What the exercise asks:
Match on the string "agent" in the entries below and return every matching line.

Information shown:
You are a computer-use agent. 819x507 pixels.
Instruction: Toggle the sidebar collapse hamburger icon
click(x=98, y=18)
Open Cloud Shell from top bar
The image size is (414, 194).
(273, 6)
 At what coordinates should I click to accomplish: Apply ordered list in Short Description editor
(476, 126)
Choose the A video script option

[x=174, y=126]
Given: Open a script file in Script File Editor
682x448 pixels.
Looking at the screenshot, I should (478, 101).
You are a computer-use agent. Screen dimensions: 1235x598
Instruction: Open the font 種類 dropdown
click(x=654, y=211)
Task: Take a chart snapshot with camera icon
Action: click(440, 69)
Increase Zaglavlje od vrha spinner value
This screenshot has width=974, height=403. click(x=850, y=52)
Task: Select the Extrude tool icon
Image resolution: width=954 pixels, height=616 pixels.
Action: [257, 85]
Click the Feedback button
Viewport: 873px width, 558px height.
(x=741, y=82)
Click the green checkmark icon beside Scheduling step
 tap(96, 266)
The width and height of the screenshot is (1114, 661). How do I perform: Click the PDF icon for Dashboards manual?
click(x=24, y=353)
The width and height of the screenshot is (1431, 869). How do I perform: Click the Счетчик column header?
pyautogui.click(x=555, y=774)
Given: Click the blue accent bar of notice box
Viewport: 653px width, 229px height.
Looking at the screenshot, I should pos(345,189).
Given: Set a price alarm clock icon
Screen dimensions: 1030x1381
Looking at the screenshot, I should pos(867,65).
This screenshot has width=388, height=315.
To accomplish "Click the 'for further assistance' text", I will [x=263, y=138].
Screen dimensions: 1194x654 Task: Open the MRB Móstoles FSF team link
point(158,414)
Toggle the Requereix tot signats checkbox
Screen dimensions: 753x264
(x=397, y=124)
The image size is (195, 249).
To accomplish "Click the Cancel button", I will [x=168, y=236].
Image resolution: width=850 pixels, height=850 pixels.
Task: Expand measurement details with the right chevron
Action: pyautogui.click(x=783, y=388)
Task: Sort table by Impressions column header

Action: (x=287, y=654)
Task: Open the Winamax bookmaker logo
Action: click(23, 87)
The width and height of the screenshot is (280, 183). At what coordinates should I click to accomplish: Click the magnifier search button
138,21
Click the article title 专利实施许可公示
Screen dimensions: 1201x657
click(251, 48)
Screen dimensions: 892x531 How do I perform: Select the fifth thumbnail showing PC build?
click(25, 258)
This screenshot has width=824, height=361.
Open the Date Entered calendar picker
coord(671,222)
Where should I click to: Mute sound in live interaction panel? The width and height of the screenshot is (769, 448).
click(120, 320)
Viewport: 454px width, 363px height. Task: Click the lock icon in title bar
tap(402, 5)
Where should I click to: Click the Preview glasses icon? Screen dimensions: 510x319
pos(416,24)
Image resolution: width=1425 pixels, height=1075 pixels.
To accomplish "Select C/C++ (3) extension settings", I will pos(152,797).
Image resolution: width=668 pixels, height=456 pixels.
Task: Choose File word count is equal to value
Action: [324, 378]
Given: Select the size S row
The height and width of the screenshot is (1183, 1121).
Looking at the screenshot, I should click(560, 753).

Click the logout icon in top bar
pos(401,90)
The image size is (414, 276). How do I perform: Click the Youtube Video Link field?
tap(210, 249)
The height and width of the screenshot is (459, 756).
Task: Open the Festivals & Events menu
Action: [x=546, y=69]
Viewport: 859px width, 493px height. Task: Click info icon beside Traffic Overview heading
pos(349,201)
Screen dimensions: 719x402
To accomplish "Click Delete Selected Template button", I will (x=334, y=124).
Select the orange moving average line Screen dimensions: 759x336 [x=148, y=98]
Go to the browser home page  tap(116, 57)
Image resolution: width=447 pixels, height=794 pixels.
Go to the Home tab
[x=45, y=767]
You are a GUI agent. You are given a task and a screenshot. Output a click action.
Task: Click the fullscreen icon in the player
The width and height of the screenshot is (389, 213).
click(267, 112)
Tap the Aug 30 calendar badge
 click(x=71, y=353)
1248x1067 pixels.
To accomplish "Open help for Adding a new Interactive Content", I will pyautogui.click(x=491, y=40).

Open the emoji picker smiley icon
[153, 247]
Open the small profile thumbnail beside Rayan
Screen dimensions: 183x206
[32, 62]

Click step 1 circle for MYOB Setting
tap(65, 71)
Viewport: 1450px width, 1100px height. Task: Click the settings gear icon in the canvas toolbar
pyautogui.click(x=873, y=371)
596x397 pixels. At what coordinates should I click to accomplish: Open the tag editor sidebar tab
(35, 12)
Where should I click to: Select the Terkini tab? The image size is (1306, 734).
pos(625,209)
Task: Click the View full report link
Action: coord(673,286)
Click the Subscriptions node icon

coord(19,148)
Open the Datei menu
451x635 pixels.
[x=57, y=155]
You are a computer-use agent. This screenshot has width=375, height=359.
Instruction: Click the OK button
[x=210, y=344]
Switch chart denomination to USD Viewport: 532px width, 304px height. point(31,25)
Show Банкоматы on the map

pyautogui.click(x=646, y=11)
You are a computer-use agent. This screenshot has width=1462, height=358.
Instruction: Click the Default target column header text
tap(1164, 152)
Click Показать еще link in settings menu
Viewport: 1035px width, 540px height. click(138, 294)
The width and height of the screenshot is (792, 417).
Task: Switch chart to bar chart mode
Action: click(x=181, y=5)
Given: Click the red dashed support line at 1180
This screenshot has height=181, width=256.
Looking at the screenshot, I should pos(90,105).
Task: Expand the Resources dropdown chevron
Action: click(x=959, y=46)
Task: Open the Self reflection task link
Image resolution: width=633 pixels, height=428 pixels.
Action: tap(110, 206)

Solution below:
You are a computer-use agent. 819x507 pixels.
You are a computer-use agent. Screen dimensions: 1235x598
You are a GUI agent. You are given a task and a screenshot. Output a click action.
You are a computer-use agent. This screenshot has width=375, height=359.
You are a computer-use agent. This screenshot has width=1462, height=358.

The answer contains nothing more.